Python 如何防止lxml删除doctype,python,beautifulsoup,lxml,Python,Beautifulsoup,Lxml,先讲点背景知识。我希望有一个自定义的html类，在这个类中我可以美化html和其他东西（在下面的代码中没有公开）我确实喜欢LXML库，如果我知道如何用定制的压痕正确地美化HTML，我甚至不会考虑使用漂亮的汤，不幸的是，我不这样做了，我想出了一小段慢而模糊的代码： import lxml.html from bs4 import BeautifulSoup def write_new_line(line, current_indent, indent): new_line = &qu

先讲点背景知识。

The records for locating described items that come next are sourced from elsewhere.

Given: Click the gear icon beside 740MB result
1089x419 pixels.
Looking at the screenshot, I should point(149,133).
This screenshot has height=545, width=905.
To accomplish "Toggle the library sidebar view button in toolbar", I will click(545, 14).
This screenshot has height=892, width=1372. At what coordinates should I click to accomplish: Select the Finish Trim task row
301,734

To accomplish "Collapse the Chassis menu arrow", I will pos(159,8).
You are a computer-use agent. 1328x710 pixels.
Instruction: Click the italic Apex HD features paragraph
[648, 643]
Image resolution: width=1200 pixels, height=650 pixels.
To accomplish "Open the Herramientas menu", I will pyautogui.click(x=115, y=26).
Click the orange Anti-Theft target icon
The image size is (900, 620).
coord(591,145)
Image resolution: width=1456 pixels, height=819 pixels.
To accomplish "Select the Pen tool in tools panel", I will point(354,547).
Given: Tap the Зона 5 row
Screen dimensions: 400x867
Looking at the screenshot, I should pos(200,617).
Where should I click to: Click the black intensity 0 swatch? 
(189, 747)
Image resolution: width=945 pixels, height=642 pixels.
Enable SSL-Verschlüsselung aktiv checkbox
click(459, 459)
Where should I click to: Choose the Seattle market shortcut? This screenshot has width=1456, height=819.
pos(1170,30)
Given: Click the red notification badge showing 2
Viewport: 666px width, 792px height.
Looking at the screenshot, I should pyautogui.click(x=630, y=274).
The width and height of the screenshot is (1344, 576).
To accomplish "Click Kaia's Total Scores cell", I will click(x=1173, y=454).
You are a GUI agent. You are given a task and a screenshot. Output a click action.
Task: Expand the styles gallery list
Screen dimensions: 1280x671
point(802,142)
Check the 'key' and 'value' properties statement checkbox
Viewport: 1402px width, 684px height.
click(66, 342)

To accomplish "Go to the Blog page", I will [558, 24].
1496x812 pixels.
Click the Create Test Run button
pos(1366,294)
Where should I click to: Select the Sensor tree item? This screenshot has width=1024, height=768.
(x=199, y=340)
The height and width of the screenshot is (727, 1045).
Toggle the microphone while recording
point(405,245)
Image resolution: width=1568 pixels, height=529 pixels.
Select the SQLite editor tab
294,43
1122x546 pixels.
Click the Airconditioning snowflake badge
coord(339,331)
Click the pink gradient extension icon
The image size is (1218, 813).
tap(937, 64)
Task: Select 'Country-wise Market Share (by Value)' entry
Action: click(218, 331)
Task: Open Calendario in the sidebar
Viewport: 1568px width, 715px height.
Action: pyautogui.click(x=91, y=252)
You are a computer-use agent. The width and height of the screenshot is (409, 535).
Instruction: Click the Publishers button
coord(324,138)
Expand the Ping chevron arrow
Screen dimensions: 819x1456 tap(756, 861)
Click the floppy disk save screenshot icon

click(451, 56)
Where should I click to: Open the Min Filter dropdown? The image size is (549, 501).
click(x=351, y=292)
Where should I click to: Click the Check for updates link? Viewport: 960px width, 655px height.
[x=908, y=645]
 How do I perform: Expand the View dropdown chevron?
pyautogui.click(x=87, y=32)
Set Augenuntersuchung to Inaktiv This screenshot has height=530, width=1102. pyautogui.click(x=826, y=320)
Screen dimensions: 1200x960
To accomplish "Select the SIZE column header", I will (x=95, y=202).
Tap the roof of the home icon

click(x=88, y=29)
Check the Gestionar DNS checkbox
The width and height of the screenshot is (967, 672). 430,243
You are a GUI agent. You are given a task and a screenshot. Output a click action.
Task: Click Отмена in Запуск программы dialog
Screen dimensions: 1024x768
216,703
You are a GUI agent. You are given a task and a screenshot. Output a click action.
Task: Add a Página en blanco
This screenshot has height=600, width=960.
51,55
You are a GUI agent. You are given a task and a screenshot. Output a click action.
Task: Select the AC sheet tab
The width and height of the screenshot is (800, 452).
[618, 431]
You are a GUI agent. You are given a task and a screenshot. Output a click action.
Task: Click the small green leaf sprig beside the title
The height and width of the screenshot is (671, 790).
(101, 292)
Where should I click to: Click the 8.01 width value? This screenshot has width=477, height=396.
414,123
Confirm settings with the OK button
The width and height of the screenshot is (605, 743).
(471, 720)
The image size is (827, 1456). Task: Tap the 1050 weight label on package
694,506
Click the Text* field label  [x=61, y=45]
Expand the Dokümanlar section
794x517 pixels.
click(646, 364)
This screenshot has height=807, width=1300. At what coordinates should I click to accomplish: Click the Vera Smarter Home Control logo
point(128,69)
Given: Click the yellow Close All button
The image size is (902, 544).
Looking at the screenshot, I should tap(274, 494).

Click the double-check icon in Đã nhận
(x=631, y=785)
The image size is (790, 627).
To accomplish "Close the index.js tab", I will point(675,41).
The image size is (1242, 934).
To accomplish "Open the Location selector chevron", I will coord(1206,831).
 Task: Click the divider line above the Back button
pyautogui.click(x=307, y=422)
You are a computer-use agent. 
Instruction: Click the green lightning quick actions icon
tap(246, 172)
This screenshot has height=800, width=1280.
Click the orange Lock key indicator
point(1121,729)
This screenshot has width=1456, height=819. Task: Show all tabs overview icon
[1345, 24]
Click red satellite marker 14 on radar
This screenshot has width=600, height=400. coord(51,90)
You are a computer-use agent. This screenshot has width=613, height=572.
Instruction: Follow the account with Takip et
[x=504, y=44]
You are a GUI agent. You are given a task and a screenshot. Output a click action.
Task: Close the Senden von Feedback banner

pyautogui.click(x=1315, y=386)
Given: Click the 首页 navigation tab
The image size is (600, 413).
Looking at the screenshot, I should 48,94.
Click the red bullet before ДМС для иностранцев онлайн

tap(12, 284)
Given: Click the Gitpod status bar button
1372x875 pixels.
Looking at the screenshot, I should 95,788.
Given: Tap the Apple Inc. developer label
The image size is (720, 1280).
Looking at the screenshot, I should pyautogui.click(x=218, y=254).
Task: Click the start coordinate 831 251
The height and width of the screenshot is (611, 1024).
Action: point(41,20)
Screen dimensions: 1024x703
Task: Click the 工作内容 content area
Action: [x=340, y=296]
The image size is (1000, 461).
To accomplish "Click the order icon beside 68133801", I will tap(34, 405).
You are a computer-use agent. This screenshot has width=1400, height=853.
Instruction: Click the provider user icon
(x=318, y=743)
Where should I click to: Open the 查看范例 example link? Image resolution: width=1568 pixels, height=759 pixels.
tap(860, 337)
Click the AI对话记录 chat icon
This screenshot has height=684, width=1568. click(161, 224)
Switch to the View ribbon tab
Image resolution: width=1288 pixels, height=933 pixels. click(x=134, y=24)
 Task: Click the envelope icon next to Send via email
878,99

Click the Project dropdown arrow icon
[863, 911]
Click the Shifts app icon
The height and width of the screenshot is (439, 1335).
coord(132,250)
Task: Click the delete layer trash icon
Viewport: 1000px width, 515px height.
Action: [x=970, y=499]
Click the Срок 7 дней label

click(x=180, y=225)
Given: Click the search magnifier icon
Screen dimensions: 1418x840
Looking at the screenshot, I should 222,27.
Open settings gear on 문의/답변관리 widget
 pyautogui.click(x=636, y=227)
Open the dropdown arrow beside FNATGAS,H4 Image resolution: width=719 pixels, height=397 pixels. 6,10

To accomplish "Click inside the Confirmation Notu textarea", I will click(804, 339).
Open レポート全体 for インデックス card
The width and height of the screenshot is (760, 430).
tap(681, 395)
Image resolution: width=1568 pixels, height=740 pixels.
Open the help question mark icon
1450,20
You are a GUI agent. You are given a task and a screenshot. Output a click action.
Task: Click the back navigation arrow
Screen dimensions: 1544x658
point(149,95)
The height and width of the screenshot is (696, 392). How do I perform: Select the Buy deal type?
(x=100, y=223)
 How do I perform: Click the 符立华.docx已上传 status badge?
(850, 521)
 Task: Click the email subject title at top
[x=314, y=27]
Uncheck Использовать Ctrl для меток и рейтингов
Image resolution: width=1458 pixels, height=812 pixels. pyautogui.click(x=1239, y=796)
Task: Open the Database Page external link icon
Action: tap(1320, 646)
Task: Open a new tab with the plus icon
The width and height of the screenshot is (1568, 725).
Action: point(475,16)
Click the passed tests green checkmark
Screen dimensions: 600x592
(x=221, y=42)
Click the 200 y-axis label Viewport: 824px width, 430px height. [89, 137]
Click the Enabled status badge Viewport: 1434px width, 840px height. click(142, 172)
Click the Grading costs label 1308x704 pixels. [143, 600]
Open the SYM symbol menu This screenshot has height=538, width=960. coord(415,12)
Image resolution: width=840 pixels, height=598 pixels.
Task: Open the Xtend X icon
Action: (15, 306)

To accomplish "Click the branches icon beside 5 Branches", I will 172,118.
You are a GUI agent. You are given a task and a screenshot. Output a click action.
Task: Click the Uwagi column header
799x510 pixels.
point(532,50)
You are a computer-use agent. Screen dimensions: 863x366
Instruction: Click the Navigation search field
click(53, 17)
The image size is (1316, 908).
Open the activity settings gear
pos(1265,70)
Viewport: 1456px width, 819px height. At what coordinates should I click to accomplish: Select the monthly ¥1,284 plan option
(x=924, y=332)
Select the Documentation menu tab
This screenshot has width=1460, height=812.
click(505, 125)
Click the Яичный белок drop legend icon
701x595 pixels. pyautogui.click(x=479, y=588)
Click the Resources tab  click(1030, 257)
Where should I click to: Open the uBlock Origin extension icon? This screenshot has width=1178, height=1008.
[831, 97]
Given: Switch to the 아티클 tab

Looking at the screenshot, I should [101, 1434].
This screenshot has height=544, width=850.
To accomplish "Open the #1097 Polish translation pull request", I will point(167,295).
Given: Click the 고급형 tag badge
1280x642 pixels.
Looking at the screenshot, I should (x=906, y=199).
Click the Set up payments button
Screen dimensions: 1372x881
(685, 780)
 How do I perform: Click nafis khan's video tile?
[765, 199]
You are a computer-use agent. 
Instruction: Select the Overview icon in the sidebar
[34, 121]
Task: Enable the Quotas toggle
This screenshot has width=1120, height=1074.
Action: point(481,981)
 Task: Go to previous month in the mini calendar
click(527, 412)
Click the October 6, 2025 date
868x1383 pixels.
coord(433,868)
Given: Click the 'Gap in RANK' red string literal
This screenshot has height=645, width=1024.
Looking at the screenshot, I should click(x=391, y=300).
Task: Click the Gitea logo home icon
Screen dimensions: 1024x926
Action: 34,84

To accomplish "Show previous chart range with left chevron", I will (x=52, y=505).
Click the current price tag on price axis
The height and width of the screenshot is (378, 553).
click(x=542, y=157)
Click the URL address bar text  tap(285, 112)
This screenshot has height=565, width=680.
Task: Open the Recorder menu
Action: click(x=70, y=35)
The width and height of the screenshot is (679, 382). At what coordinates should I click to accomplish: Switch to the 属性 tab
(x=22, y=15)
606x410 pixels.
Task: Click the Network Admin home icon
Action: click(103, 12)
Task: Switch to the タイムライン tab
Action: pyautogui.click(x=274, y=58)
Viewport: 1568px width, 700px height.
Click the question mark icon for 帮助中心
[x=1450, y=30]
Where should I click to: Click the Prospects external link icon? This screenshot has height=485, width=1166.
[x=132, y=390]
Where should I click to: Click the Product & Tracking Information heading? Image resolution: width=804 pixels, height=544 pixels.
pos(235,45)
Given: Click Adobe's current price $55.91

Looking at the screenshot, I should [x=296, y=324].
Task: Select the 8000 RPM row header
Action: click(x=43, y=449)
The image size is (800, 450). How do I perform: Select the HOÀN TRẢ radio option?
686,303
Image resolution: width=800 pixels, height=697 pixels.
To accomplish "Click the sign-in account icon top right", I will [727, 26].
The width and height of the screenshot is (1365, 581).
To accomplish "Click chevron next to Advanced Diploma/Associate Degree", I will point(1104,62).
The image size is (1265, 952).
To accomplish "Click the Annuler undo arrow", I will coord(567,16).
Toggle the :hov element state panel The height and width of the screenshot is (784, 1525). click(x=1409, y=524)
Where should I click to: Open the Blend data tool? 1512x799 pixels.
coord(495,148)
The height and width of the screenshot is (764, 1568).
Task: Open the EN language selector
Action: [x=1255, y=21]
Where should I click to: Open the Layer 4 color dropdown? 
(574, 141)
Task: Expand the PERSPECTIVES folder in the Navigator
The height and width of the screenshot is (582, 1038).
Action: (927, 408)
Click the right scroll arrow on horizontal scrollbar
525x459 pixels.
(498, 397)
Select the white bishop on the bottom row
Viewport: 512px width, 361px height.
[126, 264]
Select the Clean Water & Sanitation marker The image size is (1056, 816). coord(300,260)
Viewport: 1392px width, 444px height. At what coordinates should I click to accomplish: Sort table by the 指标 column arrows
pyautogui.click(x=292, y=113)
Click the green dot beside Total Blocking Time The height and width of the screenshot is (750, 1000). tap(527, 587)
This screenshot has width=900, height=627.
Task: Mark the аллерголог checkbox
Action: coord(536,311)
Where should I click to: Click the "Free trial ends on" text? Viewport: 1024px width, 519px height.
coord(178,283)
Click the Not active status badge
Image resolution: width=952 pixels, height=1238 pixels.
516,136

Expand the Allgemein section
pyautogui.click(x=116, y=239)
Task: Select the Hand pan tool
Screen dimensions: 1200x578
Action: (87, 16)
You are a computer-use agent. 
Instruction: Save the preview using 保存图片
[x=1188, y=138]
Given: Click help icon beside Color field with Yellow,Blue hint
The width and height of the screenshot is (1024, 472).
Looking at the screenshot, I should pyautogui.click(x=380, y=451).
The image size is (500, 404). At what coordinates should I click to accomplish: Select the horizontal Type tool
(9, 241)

我希望有一个自定义的html类，在这个类中我可以美化html和其他东西（在下面的代码中没有公开）

<>我确实喜欢LXML库，如果我知道如何用定制的压痕正确地美化HTML，我甚至不会考虑使用漂亮的汤，不幸的是，我不这样做了，我想出了一小段慢而模糊的代码：

import lxml.html
from bs4 import BeautifulSoup


def write_new_line(line, current_indent, indent):
    new_line = ""
    spaces_to_add = (current_indent * indent) - current_indent
    if spaces_to_add > 0:
        for i in range(spaces_to_add):
            new_line += " "
    new_line += str(line) + "\n"
    return new_line


def prettify_html(content, indent=4):
    soup = BeautifulSoup(content, "html.parser")
    pretty_soup = str()
    previous_indent = 0
    for line in soup.prettify().split("\n"):
        current_indent = str(line).find("<")
        if current_indent == -1 or current_indent > previous_indent + 2:
            current_indent = previous_indent + 1
        previous_indent = current_indent
        pretty_soup += write_new_line(line, current_indent, indent)
    return pretty_soup.strip()


class Html:
    def __init__(self, string_or_html):
        if isinstance(string_or_html, str):
            self.html = lxml.html.fromstring(string_or_html)
        else:
            self.html = string_or_html

    def __str__(self):
        return prettify_html(lxml.html.tostring(self.html).decode("utf-8"), indent=4)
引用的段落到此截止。